THERE will be quite a few candles on Athy Karate Club’s birthday cake for 2018, with the group celebrating its 45th anniversary this year
The club was founded by Mick Aldridge and John Holligan back in 1973 – the pair had previously trained in Carlow and decided they wanted to find somewhere a little closer to home. In the intervening years, the club has moved premises quite a few times but has held classes upstairs in the ARCH for a number of years for both senior and junior members.
“We started out as a senior karate club and the juniors happened in the last ten or 15 years. Both clubs are going very well and I have a few black belts under my name now after all the years, which is a good achievement,” said Mr Aldridge. “I was never interested in field sports or anything like that, but there was something about the karate that caught my eye … I really enjoyed the training, the discipline and all that sort of thing.”
While members took part in competitions in the early years, these days the club is focused on training, particularly for the younger members. Karate is a great way for young people to get active and gain strength, both physically and mentally, and they’re supported at Tuesday night classes by black belts Shane Kinsella, Shane Kinsella Senior, Tadhg McMahon and Gerard Eustace.
“It gives them an idea of a bit of discipline and respect and how to deal with problems – to deal with adversity and build up a bit of resilience,” said Mr Aldridge.

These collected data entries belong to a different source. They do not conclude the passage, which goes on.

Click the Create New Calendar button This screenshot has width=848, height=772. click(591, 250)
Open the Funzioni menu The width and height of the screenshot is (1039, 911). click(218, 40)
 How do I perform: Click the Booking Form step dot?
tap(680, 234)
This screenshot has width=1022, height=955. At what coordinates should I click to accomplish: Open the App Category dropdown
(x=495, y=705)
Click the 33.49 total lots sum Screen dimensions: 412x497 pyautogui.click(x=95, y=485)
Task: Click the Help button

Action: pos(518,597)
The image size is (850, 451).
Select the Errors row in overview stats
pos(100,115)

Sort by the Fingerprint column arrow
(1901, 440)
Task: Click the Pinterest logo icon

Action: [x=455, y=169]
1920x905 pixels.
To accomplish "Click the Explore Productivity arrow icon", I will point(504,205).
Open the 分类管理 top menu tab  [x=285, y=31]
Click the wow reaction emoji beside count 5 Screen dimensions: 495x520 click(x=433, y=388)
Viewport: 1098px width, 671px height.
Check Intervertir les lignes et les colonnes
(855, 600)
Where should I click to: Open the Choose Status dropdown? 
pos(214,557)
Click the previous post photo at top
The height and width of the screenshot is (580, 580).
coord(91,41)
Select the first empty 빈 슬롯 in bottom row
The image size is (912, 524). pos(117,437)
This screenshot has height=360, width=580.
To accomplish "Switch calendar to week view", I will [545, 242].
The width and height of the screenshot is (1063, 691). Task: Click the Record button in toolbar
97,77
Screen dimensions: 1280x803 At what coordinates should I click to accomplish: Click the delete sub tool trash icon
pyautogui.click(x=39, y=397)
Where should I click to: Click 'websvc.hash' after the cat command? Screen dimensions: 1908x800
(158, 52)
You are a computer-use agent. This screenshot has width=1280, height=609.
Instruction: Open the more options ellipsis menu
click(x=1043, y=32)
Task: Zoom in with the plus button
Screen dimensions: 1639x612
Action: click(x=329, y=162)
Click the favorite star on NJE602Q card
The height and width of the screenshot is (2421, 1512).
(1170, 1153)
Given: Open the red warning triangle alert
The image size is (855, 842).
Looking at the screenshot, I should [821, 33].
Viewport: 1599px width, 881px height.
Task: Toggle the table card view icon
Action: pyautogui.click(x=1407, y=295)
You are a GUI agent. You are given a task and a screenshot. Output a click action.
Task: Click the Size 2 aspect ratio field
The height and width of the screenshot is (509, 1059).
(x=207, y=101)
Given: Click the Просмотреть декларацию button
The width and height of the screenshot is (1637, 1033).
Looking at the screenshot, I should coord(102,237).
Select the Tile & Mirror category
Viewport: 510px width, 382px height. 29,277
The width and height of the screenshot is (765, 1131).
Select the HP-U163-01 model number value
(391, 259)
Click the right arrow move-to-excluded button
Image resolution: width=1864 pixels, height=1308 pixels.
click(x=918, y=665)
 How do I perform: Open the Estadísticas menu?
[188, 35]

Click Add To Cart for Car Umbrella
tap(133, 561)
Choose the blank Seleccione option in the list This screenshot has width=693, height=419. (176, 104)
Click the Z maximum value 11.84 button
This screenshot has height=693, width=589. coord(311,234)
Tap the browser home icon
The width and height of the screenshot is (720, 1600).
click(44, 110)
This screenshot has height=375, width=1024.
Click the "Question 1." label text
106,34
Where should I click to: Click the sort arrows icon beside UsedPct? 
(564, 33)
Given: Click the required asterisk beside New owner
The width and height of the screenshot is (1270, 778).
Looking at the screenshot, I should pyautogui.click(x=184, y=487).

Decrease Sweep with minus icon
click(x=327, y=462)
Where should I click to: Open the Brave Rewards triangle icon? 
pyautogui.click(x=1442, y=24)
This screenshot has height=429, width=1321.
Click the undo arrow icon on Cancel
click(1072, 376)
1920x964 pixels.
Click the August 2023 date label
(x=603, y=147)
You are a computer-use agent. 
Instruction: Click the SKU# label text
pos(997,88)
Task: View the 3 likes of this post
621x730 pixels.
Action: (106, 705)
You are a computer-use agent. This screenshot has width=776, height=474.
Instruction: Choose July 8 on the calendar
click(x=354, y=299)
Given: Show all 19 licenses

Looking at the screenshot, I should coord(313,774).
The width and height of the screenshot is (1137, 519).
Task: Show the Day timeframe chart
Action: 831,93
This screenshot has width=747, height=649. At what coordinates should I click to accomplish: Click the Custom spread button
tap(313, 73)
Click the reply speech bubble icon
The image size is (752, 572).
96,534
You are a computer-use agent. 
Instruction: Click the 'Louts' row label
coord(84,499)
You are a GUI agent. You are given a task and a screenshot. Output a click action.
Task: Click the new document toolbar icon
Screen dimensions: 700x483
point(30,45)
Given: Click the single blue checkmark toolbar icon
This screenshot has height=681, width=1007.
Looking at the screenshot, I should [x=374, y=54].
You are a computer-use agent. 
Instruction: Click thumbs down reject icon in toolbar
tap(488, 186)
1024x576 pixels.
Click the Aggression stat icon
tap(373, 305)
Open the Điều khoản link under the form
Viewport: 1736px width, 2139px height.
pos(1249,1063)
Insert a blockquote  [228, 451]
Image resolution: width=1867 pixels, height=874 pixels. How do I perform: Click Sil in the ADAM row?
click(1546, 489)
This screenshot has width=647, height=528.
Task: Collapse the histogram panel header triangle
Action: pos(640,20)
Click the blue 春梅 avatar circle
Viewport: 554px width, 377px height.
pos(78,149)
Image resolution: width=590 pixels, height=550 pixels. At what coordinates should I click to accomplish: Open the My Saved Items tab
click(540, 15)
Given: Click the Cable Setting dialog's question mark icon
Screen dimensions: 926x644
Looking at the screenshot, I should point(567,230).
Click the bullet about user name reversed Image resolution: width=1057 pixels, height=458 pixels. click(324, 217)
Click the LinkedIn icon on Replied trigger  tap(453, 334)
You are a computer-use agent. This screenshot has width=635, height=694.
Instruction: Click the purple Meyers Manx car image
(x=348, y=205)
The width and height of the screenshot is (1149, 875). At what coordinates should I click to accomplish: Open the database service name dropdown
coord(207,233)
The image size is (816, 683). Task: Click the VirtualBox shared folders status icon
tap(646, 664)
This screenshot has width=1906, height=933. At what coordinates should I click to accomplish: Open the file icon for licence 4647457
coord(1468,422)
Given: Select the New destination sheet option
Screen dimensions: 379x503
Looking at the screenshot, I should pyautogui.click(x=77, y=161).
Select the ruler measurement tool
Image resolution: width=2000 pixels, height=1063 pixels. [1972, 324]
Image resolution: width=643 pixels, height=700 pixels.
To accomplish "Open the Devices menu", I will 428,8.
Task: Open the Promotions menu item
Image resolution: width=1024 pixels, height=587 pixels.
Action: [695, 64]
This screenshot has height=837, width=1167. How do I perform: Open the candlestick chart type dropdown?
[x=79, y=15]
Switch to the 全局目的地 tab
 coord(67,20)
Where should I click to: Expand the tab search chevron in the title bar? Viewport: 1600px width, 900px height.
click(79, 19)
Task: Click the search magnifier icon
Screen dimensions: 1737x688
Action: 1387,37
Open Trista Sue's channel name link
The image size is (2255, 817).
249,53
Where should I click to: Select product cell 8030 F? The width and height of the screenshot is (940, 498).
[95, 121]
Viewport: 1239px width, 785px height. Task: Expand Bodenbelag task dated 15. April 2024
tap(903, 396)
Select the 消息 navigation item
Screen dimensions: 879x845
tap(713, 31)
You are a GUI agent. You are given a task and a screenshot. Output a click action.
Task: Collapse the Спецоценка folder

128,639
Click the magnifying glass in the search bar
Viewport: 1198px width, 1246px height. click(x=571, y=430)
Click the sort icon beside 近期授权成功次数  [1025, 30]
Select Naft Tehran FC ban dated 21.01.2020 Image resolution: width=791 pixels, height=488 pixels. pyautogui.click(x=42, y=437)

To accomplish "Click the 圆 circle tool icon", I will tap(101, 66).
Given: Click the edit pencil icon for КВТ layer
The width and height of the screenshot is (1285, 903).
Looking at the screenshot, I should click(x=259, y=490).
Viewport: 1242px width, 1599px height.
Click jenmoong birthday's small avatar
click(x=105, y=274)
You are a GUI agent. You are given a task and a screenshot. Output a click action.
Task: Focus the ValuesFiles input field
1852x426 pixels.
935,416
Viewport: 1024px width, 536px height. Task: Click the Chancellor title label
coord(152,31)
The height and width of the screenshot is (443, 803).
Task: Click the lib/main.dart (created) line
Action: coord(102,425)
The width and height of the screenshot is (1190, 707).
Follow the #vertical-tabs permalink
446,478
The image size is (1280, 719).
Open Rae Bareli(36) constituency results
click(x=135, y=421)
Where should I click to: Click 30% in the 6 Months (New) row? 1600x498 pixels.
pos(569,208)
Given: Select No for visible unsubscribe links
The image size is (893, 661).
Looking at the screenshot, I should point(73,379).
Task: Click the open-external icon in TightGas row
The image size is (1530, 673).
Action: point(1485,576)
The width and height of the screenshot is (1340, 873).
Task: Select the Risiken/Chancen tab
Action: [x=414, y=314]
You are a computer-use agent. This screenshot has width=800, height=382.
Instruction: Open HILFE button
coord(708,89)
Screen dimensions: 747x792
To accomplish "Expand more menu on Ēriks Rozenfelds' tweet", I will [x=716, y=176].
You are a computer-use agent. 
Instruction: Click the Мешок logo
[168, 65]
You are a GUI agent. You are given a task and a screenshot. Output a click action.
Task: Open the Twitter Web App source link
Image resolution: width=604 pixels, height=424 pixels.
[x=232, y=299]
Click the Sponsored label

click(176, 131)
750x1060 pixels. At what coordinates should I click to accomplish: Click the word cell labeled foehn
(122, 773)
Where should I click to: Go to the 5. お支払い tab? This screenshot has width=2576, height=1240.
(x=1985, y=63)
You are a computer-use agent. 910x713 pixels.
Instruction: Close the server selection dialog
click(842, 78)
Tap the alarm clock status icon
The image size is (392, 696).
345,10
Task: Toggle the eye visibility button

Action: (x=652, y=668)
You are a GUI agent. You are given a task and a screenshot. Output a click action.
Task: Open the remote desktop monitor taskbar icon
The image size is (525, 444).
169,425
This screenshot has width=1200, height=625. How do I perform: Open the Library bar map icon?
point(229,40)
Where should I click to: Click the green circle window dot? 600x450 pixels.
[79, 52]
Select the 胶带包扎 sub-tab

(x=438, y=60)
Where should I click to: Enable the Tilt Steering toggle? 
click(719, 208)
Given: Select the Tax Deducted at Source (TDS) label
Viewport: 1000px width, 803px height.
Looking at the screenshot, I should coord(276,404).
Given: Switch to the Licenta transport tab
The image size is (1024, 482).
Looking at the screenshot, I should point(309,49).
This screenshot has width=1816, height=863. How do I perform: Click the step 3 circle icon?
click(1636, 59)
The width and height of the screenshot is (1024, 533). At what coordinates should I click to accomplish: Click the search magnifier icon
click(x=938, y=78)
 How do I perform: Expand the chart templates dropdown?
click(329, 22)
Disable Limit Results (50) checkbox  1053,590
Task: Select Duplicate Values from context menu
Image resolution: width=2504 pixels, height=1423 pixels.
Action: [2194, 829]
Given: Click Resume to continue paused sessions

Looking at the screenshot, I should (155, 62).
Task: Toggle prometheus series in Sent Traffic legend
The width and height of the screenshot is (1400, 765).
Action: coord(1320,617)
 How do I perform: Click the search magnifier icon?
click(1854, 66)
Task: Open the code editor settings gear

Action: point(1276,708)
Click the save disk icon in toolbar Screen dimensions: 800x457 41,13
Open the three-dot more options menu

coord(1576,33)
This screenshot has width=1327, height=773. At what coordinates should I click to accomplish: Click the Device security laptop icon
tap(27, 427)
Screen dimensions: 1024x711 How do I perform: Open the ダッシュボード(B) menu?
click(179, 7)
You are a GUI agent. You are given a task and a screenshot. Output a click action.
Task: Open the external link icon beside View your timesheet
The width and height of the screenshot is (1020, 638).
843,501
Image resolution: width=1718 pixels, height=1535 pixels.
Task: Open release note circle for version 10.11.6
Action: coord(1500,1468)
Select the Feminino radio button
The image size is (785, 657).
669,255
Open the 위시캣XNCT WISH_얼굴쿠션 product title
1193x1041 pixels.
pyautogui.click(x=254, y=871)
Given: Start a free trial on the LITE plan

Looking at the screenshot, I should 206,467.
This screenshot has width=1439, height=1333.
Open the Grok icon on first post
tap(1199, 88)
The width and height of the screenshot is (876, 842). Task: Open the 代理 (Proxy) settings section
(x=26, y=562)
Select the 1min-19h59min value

Athy Jiu Jitsu is also going strong at 23 years’ old this year. In search of a challenge, Mr Aldridge came across the Brazilian form of this martial art and set up a club in 1995. Members meet for two-hour classes three times a week on Sundays, Tuesday and Wednesday nights (for sparring), aided by Andrew McConville, the first black belt to develop under Mr Aldridge’s guidance.
“It’s just something that has caught the eye of people, especially young guys,” he said.
A celebration night is on the cards for the end of the year to mark these milestones, although any event will be low key.
“We’re not big into big publicity events; we just like people to come up and train,” said Mr Aldridge. “Just come up and train and go home happy – that’s basically it.”